▶ EXTRACTED MATERIAL
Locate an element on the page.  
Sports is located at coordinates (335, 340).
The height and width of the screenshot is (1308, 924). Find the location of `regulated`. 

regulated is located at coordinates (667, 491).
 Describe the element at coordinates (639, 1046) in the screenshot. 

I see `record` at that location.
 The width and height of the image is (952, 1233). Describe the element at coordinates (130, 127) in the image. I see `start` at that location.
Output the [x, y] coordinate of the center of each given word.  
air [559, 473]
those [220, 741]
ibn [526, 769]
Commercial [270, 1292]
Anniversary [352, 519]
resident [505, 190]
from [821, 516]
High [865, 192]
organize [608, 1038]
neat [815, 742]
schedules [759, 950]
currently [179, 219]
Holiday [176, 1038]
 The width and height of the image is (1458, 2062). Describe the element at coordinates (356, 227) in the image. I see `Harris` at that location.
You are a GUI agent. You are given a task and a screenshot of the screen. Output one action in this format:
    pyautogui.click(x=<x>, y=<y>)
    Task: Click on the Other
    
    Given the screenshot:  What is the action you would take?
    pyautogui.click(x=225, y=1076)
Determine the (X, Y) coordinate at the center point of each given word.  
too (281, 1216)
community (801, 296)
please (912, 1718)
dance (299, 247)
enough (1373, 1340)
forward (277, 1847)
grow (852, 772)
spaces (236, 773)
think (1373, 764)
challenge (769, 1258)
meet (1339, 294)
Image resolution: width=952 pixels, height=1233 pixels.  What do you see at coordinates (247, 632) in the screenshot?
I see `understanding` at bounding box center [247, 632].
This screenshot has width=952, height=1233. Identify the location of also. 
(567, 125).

▶ PROBLEM STATEMENT
Revise the data from the beginning through the line containing "those [220, 741]", putting "image" wherever "screenshot" appears and leaving everything else unchanged.

▶ RESULT OF THE TASK
Locate an element on the page.  
Sports is located at coordinates (335, 340).
The height and width of the image is (1308, 924). Find the location of `regulated`. 

regulated is located at coordinates (667, 491).
 Describe the element at coordinates (639, 1046) in the image. 

I see `record` at that location.
 The width and height of the image is (952, 1233). Describe the element at coordinates (130, 127) in the image. I see `start` at that location.
Output the [x, y] coordinate of the center of each given word.  
air [559, 473]
those [220, 741]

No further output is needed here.